男の一言に神童は思わず霧野の痴態に見とれていた自分にはっとする。
慌てて目を逸らすも、逸らした途端神童を押さえている男がぐっと腕に力を込める。
渋々神童が霧野に視線を戻すと、霧野を羽交い絞めにしている男がにっと笑って霧野の猿轡にしていた下着を取り外す。


「げほっ!ごほっごほっ…しん、ど…ぐっ、みな…」

霧野が咳き込みながら懸命に言葉を紡ぐ。
目を逸らす事を許されない神童にその懸命の願いが突き刺さる。


「しっかり見とけよ坊主。
オトモダチのキスシーンなんざ滅多に見れねぇぞ」

だが、そんな二人の間に場違いな程明るい声が響く。
男は長い舌を神童に見せると、その上に毒々しい程カラフルな薬剤を乗せる。

ぎくりと神童と、そして霧野の体が強張る。
明らかに怪しい薬。
そして今の状況。
あれを飲む訳にはいかないと判断するには充分だった。


でも男はお構いなしに羽交い絞めにした霧野の口腔に貪り付く。
上から覆いかぶさるように口を重ね、霧野の鼻を塞ぐ。
暫く我慢していた霧野もついに息が続かなくなってぷはっと口を開いてしまう。
そこに男は自分の唾液を上から注ぎ込む。
…あの怪しい薬剤と共に。

霧野の口の端から、霧野のとも男のとも分からない涎が零れていく。
大量の唾液と口内に初めて感じる他人の舌が霧野には苦しくて堪らない。
あの薬をどうしても飲みたくない霧野はどんどん注がれる唾液にも懸命に我慢する。
だが、眉を寄せて口を舌で犯される姿は霧野の意に反して、男達の嗜虐心を煽るものでしかなかった。
どんどんと男の舌は遠慮が無くなっていく。
ついにごくりと霧野は男の唾液も怪しい薬でさえ飲み込んでしまう。


「即効性のドギツイやつだが、兄ちゃん健康そうだし大丈夫だよな?」

一旦口を離し、男が霧野ににやっと笑う。
ひゅうっと息を吸い込んだ霧野に、男はまた口を重ねる。
だが、今度は先ほどまでの乱暴で一方的なものでは無かった。
ゆっくりと歯列をなぞり、上顎に舌を沿わし、霧野の官能を呼び起こそうと舌で誘う。
そして片方の手で上半身のピンクを、片方は下半身のピンクに指を這わす。


くちゅくちゅと卑猥な音が神童を襲う。
その音と共に、神童の目の前で霧野が少しずつ薬のせいで男の欲望の色に侵食されていく。

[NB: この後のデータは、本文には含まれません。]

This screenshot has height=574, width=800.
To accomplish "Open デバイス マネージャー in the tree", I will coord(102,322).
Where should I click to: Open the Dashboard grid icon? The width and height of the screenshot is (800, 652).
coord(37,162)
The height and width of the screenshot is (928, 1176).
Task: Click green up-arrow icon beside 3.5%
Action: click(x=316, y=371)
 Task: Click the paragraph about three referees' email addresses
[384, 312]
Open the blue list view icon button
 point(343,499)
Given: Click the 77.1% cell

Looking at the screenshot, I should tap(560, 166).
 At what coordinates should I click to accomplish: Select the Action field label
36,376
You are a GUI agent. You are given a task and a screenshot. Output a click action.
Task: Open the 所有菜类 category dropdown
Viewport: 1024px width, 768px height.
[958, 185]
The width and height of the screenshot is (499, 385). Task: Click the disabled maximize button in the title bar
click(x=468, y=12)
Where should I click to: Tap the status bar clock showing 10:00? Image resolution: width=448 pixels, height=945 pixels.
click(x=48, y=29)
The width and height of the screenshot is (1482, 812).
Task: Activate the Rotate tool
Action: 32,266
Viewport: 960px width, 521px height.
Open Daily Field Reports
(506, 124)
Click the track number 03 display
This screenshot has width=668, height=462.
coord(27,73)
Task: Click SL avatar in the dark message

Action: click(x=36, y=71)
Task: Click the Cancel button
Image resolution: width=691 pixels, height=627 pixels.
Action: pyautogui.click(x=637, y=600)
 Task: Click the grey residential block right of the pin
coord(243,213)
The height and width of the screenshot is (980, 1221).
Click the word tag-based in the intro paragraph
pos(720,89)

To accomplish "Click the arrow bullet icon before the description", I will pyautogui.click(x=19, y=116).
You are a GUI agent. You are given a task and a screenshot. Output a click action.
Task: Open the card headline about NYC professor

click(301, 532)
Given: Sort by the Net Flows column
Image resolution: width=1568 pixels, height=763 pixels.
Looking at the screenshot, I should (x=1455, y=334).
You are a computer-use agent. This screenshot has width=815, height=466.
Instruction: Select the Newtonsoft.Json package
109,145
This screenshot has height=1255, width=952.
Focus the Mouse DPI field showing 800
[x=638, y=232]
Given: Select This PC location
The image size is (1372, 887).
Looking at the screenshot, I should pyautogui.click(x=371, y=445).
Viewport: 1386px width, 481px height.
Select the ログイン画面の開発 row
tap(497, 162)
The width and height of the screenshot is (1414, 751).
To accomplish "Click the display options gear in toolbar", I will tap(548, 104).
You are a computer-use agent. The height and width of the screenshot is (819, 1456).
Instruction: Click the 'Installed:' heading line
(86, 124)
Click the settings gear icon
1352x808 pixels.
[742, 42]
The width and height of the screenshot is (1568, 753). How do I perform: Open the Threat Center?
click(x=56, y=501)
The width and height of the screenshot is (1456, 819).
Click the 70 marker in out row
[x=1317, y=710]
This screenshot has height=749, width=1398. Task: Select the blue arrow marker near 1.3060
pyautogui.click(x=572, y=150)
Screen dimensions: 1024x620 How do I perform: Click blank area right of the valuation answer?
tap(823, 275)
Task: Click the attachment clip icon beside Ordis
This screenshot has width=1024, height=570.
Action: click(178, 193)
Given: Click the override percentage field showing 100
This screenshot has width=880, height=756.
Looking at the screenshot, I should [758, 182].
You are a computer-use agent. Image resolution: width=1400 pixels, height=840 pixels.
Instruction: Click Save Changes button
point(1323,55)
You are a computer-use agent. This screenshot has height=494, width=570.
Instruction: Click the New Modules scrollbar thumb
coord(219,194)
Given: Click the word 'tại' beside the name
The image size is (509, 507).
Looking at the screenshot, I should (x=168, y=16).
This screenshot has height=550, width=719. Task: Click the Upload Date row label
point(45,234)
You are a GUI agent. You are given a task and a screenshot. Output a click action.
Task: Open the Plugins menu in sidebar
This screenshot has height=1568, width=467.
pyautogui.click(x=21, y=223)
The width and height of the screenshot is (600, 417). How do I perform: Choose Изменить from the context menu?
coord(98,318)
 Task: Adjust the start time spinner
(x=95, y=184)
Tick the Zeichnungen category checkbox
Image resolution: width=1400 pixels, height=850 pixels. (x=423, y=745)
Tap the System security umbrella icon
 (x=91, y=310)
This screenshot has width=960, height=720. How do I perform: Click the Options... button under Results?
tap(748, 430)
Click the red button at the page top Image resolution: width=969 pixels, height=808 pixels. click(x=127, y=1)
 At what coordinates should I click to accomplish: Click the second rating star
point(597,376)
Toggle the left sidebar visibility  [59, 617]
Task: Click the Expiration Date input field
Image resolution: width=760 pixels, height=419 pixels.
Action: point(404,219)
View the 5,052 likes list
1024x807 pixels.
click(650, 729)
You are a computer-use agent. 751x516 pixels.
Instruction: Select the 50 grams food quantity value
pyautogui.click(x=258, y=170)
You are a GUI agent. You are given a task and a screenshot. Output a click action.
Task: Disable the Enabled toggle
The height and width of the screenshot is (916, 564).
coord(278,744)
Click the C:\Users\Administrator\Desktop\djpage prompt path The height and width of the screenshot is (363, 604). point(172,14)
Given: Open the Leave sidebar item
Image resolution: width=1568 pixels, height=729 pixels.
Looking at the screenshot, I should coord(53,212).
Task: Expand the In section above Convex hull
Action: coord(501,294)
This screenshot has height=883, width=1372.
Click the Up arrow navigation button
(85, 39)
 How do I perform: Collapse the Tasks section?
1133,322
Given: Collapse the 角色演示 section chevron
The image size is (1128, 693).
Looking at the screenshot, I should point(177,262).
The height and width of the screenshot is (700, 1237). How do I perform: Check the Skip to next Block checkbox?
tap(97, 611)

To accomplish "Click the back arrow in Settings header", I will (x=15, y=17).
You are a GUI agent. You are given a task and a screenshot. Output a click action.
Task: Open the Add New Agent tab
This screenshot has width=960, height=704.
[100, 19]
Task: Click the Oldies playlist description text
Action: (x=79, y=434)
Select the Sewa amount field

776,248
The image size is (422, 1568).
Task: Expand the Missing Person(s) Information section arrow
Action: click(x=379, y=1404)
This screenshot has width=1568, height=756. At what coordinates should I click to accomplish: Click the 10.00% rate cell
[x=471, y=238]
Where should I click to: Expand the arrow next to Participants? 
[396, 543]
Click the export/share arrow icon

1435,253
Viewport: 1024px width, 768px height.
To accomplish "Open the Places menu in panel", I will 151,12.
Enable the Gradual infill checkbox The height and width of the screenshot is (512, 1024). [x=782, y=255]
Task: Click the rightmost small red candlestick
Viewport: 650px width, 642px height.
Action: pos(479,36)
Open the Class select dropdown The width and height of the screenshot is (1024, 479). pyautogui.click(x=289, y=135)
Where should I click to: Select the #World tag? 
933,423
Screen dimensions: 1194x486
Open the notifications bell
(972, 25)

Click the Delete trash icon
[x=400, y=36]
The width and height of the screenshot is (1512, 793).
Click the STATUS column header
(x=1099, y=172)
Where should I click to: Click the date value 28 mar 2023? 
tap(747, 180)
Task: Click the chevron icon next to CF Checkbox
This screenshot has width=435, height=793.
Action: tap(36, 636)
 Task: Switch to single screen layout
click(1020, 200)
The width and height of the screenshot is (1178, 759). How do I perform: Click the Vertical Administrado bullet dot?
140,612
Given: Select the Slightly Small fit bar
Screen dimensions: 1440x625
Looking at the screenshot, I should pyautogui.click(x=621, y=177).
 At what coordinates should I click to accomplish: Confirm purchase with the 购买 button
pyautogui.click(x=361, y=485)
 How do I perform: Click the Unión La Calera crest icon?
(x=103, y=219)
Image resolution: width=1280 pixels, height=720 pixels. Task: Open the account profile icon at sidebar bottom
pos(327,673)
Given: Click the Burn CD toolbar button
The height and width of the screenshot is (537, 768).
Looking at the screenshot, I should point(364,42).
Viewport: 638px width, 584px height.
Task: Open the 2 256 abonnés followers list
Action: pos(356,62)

最初は一方的に蹂躙されていた口は、今では二人の間を蠢く二本の舌が微かに見える。
男に弄られていた胸の先も、男の象徴も、今ではどちらも芯を持って勃ち上がっている。

くちゅくちゅと音を立てているのは霧野の口なのか屹立なのか、もう神童にも分からない。


「…もうそろそろ頃合だろ」

どれぐらいそうしていただろうか男が漸く霧野から口を離す。
口が離れ、男の居るやや後ろを向いていた霧野が神童の方へゆっくりと顔を向ける。

その顔は普段のきりりとした凛々しさなど微塵も無い。
とろりとした目で甘ったるい雰囲気の霧野が神童を見つけてふんわりと笑う。


「拓人」


名前を呼ばれた瞬間、神童はどくりと自分の心臓が大きな音を奏でるのを確かに聞いた。


その初めて呼ばれた下の名前にも、
自分を見つめる霧野の視線にも、
確かに自分への愛を感じてしまったから。

・・・それが理性の箍が外れた霧野の隠された本音だと、
誰に聞かなくても神童は気づいてしまったから。